O feiticeiro pensou... pensou... e depois falou:
— Já sei!! Vamos fazer um grande cortina de veludo negro para contornar todo o palácio, assim ela não poderá ver a lua.
O rei ficou muito zangado:
— Ficou louco?? Assim o ar não vai entrar e ela pode adoecer.
O rei ficou com muita... muita raiva e mandou ele sair da sala.
Depois chamou o matemático real.
— Precisamos esconder a lua — disse o rei. — Se a princesa Letícia vir a lua no céu, vai achar que mentimos para ela e ficará doente de novo e isso eu não posso suportar... Você precisa impedir que a princesa Letícia veja a lua brilhar no céu esta noite. Pense em alguma coisa.
O matemático pensou... pensou... calculou... calculou... e depois falou:
— Já sei!! Vamos soltar fogos de artifício todas as noite no jardim real assim ela não vai enxergar a lua com tanto brilho no céu.
O rei ficou muito zangado:
— Ficou louco?? Com essa barulheira toda ela não vai dormir e vai adoecer de novo.
O rei ficou com muita... muita... muita raiva e mandou ele sair da sala.
Então, chamou o bobo da corte.
O bobo chegou alegre e saltitante... e disse:
— O que posso fazer pelo senhor, Majestade?
E o rei disse, melancólico:
— Ninguém pode fazer nada por mim... Ninguém consegue esconder a lua para mim... Quando anoitecer, a princesa Letícia vai ver a lua... e vai achar que mentimos para ela e vai adoecer novamente. Ah! Ninguém pode fazer nada por mim... por favor toque algo em seu alaúde... toque algo bem triste...

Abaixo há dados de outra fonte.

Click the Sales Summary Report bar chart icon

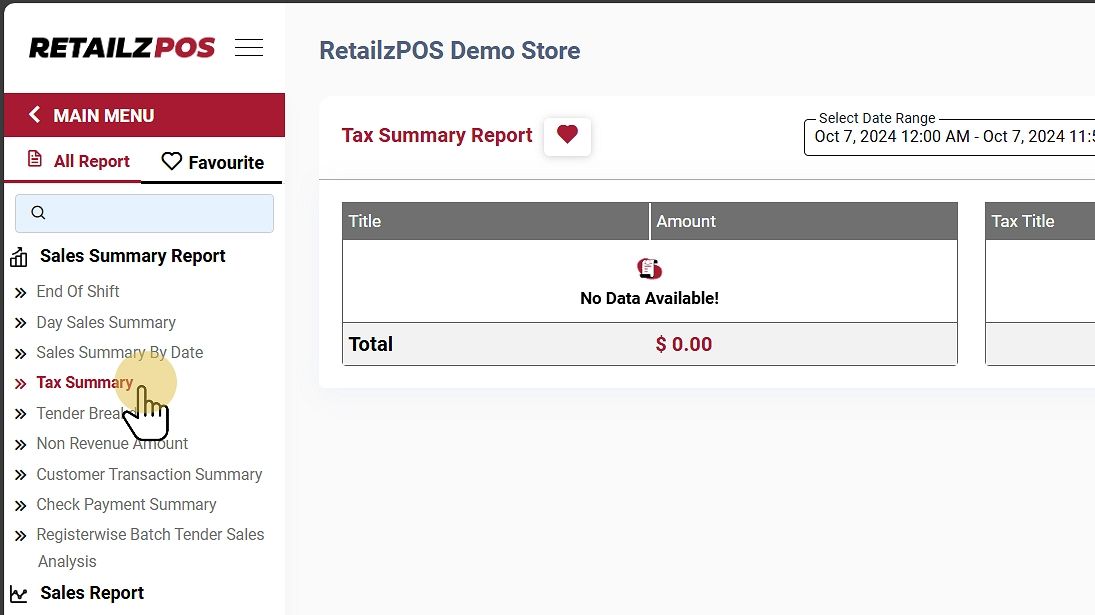(19, 258)
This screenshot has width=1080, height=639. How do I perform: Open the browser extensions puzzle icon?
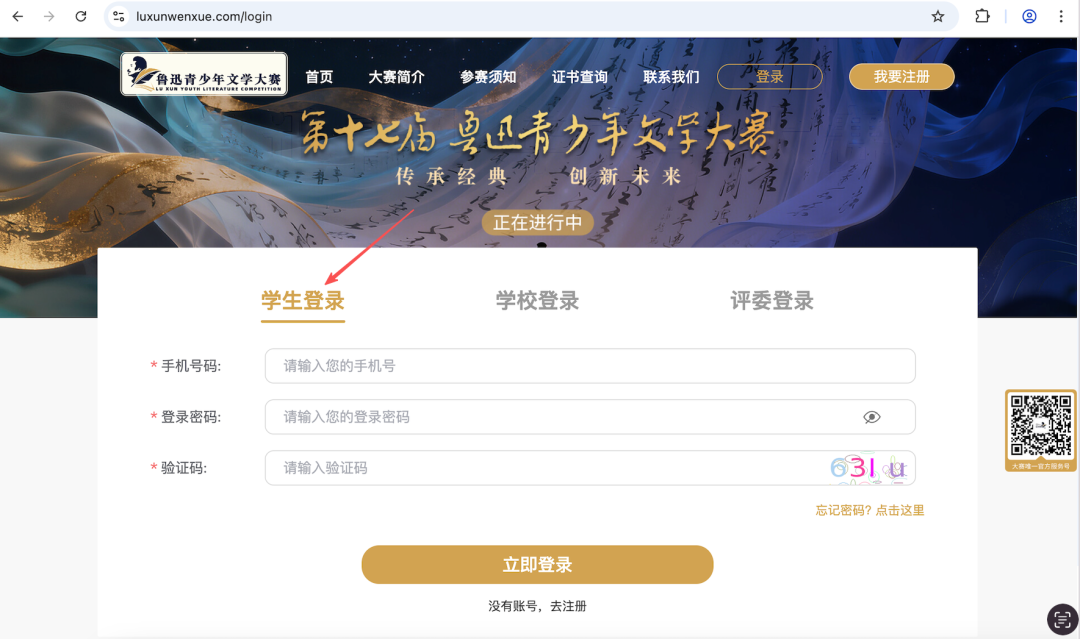click(x=982, y=17)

O bobo da corte começou a tocar algo no alaúde e perguntou:
— Mas o que eles disseram??
— O Conselheiro sugeriu óculos escuros; o feiticeiro, cortinas por todo o reino; e o matemático, fogos de artifício...
E o bobo disse...
— Seus sábios conhecem tudo... se eles não conseguem esconder a lua, é porque não é possível escondê-la.
E rei deu um salto ao ver a lua surgindo no céu...

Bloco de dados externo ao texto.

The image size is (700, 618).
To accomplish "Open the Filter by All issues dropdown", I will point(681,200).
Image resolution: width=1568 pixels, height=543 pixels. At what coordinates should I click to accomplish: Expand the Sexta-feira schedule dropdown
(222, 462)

— Olhe!! — gritou. — É a lua brilhando no céu. Quem vai explicar como a lua pode estar no céu se está pendura em volta do pescoço dela?
E bobo disse:
— Bom... Quem soube dizer como conseguir a lua quando seus sábios disseram ser impossível?
— Foi a princesa Letícia.
— Portanto, a princesa Letícia sabe mais que os sábios e conhece melhor a lua do que eles... vou perguntar a ela...

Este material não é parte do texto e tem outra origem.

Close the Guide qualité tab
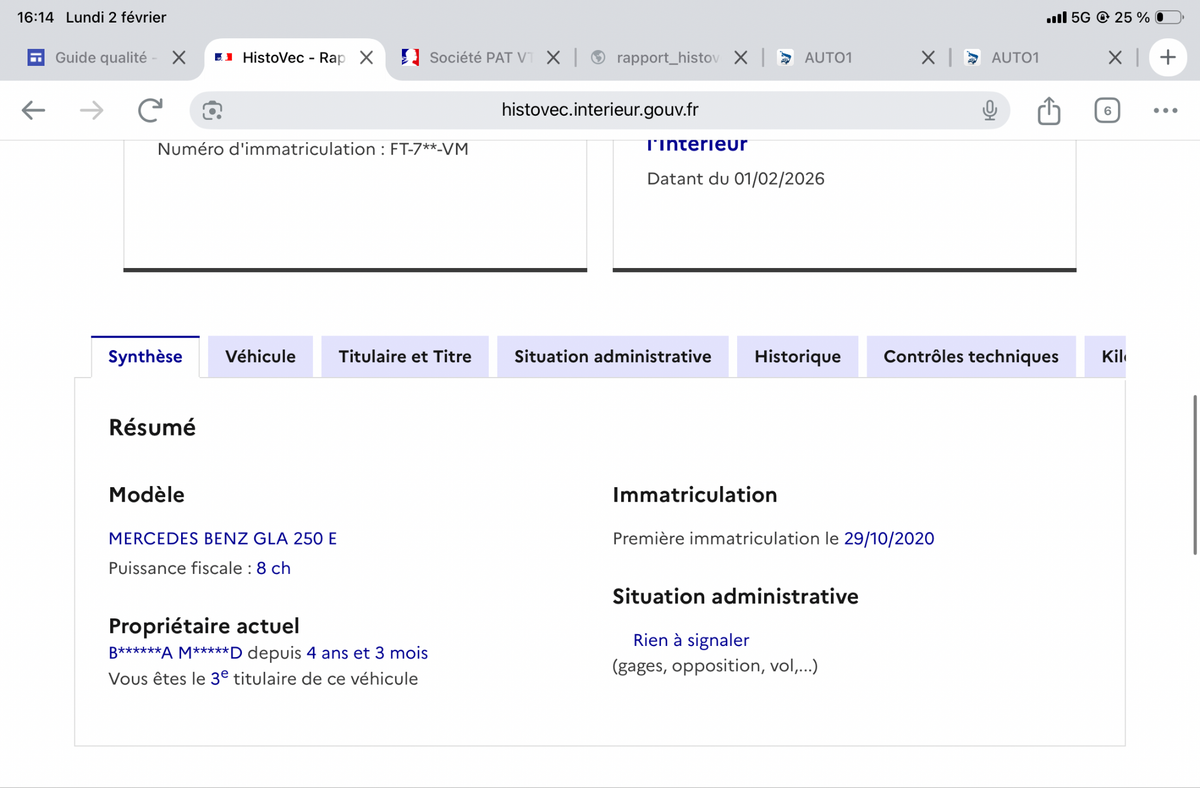Viewport: 1200px width, 788px height. pyautogui.click(x=178, y=57)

E antes que o rei pudesse impedi-lo, o bobo da corte já estava entrando no quarto da princesa...
Ao vê-la na janela contemplando a lua... ficou muito triste e uma lágrima brotou de seus olhos...
— Diga-me, princesa Letícia... Como a lua pode brilhar no céu se ela está pendurada numa corrente em volta de seu pescoço?
A princesa olhou e riu...
— Oh! Bobo da corte, como você é bobinho... Então não sabe?? As luas são como dentes de leite... Quando uma cai, nasce outra no lugar!!